Mal havia terminado a frase, e o professor já dava um grito, mais do que um
grito, um verdadeiro rugido! Acabara de ter a revelação. Estava transfigurado.
- Ah! Engenhoso Saknussemm! - exclamou. - Então você escreveu a frase ao contrário?
E precipitando-se para a folha de papel, olhar turvo, voz emocionada, leu o
documento inteiro, seguindo da última letra até a primeira. Eram esses os termos da mensagem:
In Sneffeis Yoculis craterem kem delibat
umbra Scartaris Julii intra calendas descende,
audas viator, et terrestre centrum attinges.

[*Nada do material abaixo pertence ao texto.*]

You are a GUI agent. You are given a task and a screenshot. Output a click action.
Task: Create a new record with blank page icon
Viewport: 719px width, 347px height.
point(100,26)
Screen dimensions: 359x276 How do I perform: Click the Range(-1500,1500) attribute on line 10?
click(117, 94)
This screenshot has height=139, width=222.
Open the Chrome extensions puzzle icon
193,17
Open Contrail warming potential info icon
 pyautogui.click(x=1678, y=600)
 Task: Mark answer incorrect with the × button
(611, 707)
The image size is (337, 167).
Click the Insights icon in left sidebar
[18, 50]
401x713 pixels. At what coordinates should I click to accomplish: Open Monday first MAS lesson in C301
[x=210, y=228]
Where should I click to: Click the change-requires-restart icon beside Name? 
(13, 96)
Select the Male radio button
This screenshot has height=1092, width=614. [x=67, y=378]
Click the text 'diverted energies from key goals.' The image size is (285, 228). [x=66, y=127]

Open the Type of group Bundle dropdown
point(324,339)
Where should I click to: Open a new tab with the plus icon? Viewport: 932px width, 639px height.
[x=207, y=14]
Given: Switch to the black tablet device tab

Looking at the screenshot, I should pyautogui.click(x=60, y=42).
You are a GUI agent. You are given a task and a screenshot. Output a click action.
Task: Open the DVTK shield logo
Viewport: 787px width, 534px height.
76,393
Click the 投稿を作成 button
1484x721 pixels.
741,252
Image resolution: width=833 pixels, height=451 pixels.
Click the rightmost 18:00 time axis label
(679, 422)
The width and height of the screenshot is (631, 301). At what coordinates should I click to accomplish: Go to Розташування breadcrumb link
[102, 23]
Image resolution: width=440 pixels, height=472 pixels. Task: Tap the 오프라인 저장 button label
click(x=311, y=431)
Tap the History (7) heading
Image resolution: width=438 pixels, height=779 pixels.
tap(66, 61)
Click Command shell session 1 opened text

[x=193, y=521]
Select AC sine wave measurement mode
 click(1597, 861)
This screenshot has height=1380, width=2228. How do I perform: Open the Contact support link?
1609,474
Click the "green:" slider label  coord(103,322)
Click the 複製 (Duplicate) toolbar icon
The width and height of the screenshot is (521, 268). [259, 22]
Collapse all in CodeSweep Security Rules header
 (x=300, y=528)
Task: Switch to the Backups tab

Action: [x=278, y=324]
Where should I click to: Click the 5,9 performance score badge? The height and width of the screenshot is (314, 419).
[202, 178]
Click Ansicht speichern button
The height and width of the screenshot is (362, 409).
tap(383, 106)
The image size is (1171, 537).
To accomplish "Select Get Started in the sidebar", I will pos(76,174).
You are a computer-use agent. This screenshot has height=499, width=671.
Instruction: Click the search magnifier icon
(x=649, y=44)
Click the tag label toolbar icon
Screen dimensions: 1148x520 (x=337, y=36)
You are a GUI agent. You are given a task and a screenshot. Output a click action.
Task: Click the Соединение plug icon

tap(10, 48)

Kod feci. Arne Saknussemm.
Em mau latim pode ser traduzido dessa maneira:
Desça à cratera de Yocul do
Sneffels, que a sombra do Scartaris vem
acariciar antes das calendas de julho,
viajante audacioso, e chegarás
ao centro da Terra. Foi o que fiz.
Arne Saknussemm.
Ao final da leitura, meu tio pulou como se tivesse tocado sem querer numa
garrafa de Leyde. Estava magnífico em sua audácia, alegria e convicção. Ia e
vinha; pegava a cabeça com as duas mãos; tirava as cadeiras do lugar;
empilhava livros; fazia malabarismos com seus preciosos geodos, o que parecia
inacreditável; batia com o punho aqui, dava um tapa acolá. Finalmente acalmouse
e, como homem esgotado por um grande desperdício de energia, voltou a cair
em sua poltrona.
- Que horas são, afinal? - perguntou após alguns minutos de silêncio.
- Três horas - respondi.
- Que coisa! Digeri o almoço depressa demais. Estou morrendo de fome. Vamos
comer. Depois...
- Depois?
- Vá fazer minha mala.
- O quê? - exclamei.
- E a sua também! - respondeu o implacável professor, entrando na sala de
jantar.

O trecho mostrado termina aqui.